After giving effect to the Additional Advance, approximately $108.1 million of the loan under the Amended Loan Agreement, which as of closing is held by Cascade, is structured as a “first out” tranche evidenced by promissory note “A” (“Note A”) and bears interest at LIBOR plus 6.50% per annum. The remainder of the loan under the Amended Loan Agreement is evidenced by promissory note “B” (“Note B”), which as of closing is held by JPP and bears interest at LIBOR plus 9.00% per annum.
The Amendment Date Advance Borrowers paid approximately $0.4 million in upfront fees to the Lenders in connection with the Additional Advance. In addition, to the extent any portion of the loan evidenced by Note A remains outstanding on March 12, 2019, the Borrowers must pay the Lenders holding Note A an additional fee of 1.00% of the principal amount outstanding under Note A as of such date (the “Delayed Origination Fee”), and to the extent any portion of the loan evidenced by Note A remains outstanding on September 12, 2019, the Borrowers must pay the Lenders holding Note A an additional fee of 2.00% of the principal amount outstanding under Note A as of such date (the “Second Delayed Origination Fee”).
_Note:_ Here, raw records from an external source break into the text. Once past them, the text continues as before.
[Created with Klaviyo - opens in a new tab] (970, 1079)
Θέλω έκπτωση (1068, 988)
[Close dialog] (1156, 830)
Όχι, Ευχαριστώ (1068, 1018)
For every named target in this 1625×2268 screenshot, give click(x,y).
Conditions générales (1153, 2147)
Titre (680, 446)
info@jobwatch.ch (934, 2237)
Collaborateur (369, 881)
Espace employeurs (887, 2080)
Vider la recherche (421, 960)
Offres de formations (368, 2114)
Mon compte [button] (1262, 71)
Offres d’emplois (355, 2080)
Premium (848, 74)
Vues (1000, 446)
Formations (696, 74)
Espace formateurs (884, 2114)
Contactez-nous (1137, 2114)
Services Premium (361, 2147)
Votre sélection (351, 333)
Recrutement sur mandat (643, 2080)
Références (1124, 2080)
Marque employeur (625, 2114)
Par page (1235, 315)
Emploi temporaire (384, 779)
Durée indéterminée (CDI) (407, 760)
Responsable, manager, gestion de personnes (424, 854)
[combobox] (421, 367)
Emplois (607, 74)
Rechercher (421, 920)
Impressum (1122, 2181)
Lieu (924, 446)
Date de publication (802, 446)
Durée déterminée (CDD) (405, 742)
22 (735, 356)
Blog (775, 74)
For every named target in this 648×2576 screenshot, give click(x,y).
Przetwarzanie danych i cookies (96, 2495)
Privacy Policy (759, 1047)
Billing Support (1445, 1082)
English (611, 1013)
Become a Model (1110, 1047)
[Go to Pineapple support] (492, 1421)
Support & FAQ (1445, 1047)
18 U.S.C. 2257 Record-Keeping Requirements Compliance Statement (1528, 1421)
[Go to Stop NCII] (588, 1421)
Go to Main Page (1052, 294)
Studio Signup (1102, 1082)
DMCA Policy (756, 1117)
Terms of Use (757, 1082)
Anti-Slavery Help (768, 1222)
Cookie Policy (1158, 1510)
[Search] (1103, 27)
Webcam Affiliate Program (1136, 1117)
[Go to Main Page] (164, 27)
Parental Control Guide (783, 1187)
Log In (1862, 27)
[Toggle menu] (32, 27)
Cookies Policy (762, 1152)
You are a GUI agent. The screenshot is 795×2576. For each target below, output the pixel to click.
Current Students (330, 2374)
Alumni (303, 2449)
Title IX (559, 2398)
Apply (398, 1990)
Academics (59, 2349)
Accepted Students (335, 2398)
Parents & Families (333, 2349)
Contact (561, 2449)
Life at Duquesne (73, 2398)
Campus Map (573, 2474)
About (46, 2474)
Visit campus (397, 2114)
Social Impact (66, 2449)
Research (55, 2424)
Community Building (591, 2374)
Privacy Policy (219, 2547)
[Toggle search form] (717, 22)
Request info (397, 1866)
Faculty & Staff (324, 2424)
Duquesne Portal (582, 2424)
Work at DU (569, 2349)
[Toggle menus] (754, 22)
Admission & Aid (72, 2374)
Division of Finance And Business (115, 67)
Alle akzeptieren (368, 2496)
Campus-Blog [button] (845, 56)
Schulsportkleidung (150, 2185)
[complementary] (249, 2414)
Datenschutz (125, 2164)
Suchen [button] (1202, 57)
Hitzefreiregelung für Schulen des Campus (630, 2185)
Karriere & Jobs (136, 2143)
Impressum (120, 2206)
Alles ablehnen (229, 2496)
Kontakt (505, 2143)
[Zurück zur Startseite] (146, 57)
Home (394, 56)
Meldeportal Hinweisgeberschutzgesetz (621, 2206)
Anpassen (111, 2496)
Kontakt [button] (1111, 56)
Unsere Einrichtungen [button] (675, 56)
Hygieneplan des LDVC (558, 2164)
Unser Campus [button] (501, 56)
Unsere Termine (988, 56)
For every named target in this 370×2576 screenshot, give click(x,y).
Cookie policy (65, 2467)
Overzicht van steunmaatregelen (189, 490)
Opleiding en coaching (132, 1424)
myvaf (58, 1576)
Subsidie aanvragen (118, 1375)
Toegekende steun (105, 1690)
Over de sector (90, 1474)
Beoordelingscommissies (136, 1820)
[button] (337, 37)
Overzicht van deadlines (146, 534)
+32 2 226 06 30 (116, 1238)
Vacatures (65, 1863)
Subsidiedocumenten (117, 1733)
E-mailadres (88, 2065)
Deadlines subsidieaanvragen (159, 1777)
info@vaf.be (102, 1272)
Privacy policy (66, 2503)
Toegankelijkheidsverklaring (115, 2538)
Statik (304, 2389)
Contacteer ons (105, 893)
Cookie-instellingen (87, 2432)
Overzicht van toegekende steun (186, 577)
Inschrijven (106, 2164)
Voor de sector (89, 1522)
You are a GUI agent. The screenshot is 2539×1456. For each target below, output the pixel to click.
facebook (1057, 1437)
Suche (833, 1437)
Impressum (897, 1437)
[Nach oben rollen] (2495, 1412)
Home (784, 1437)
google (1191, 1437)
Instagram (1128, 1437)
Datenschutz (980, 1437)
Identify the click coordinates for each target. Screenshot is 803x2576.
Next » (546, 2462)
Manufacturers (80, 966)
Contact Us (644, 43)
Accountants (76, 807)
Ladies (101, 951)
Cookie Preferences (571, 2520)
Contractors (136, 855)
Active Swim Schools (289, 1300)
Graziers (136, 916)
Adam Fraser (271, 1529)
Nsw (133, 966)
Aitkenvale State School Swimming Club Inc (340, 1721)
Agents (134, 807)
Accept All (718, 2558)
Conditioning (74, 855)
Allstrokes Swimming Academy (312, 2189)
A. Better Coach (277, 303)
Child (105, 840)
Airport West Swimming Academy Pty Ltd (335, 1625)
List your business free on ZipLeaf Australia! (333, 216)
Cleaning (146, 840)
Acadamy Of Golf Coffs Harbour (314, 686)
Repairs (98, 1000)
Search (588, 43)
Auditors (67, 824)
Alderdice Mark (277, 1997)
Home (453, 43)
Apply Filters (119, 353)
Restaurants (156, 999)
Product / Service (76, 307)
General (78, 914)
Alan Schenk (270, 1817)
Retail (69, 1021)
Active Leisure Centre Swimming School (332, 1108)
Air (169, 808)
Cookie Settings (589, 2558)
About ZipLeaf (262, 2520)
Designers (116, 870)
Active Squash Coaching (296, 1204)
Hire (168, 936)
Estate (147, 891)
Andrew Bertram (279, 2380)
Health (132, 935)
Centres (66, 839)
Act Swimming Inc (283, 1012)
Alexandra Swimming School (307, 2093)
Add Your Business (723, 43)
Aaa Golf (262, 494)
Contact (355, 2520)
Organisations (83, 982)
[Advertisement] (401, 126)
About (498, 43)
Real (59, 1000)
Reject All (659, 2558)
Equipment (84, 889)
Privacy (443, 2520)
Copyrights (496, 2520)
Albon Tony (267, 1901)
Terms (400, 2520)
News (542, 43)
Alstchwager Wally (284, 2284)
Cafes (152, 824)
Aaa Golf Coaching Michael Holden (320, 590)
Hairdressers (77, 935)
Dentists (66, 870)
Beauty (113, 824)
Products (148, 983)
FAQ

The Borrowers have the right, at any time prior to October 15, 2018, to request an additional advance under the Amended Loan Agreement in an amount not to exceed $50.0 million. The making of any such additional advance and the amount thereof shall be subject to the Lenders’ sole discretion and the payment of an origination fee equal to 0.5% of the amount so advanced. If no such additional advance is made, or if an additional advance is made in an amount less than $50.0 million, the Lenders shall reasonably promptly release their liens on certain of the New Properties.
To the extent permitted under other debt of the Company or its affiliates, the loan under the Amended Loan Agreement may be prepaid at any time in whole or in part, without penalty or premium. The Borrowers are required to apply the net proceeds of the sale of any real property collateral to repay the loan. Any such prepayments or repayments will be applied first to Note A until Note A is repaid in full, and then to Note B; provided, that the holder of Note A shall have the right to waive any such prepayment or repayment (other than in connection with a repayment of the Loan in full at maturity or any other prepayment in full or repayment in full of the Loan), in which case (x) such prepayment or repayment shall be applied to Note B and (y) such amount shall reduce the principal amount of indebtedness deemed outstanding under Note A solely for the purpose of calculating the Delayed Origination Fee and the Second Delayed Origination Fee.